The core macro variables

The exchange rate (câmbio)

4 min

The exchange ratecâmbio — is the price of one currency in terms of another. When you see USD/BRL at 5.20, it means one US dollar costs R$5.20. A rising USD/BRL means the real is weakening; a falling one means it is strengthening.

What makes a currency rise or fall

  • Interest-rate differentials — capital flows toward currencies offering higher real returns.

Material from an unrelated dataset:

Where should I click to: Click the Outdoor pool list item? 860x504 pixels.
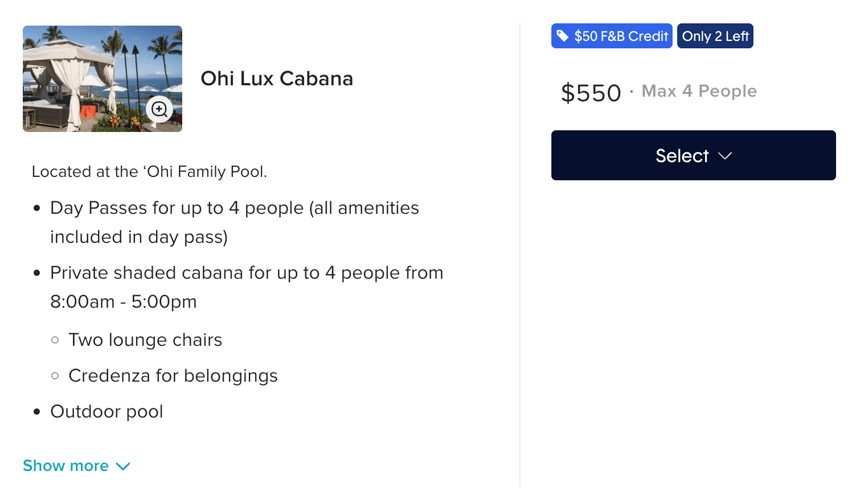tap(106, 411)
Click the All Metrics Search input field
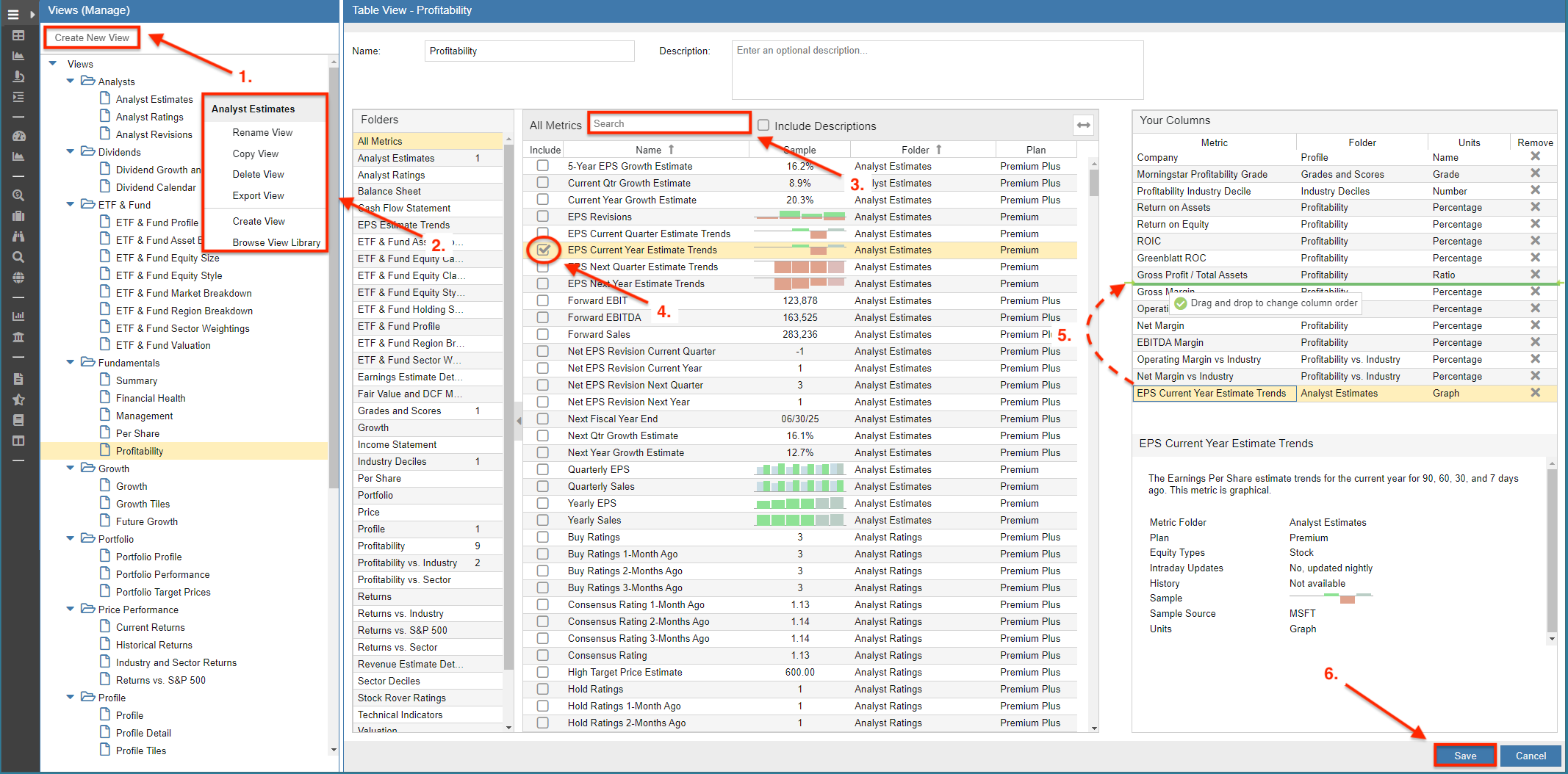Viewport: 1568px width, 774px height. click(669, 124)
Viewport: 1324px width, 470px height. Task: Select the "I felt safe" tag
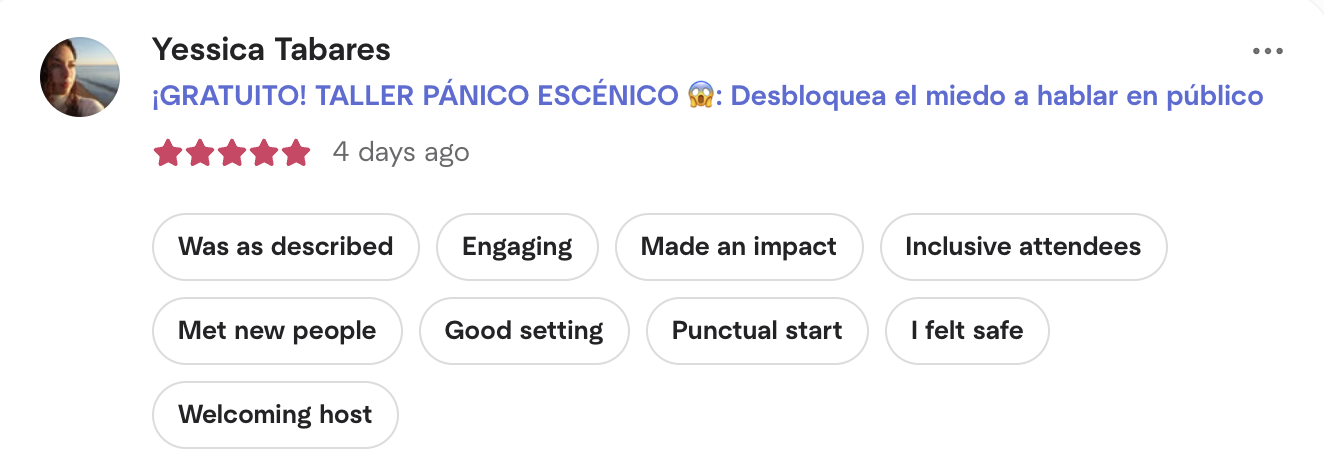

Brazil's high SELIC has long attracted "carry trade" flows into the real.
  • Inflation — a currency losing purchasing power at home tends to lose value abroad.
  • Trade and commodities — Brazil exports soy, iron ore and oil; when their prices rise, dollars flow in and the real tends to strengthen.
  • Risk sentiment — in global stress, investors flee emerging-market currencies like the real toward "safe havens" like the US dollar.
  • Politics and fiscal credibility — doubts about government finances can weaken a currency quickly.

Why it matters to a Brazilian investor

The câmbio reaches deep into the local economy and your portfolio:

  • A weaker real raises the price of imports and dollar-priced inputs (fuel, electronics), feeding inflation — which can force the BCB to raise the SELIC.
  • It helps exporters (Vale, Petrobras, agribusiness) whose revenues are in dollars but costs in reais.
  • It changes the real return of any foreign investment you hold.

The exchange rate is where domestic policy and the global market meet, which is why traders watch it constantly as a real-time vote on a country's economic health.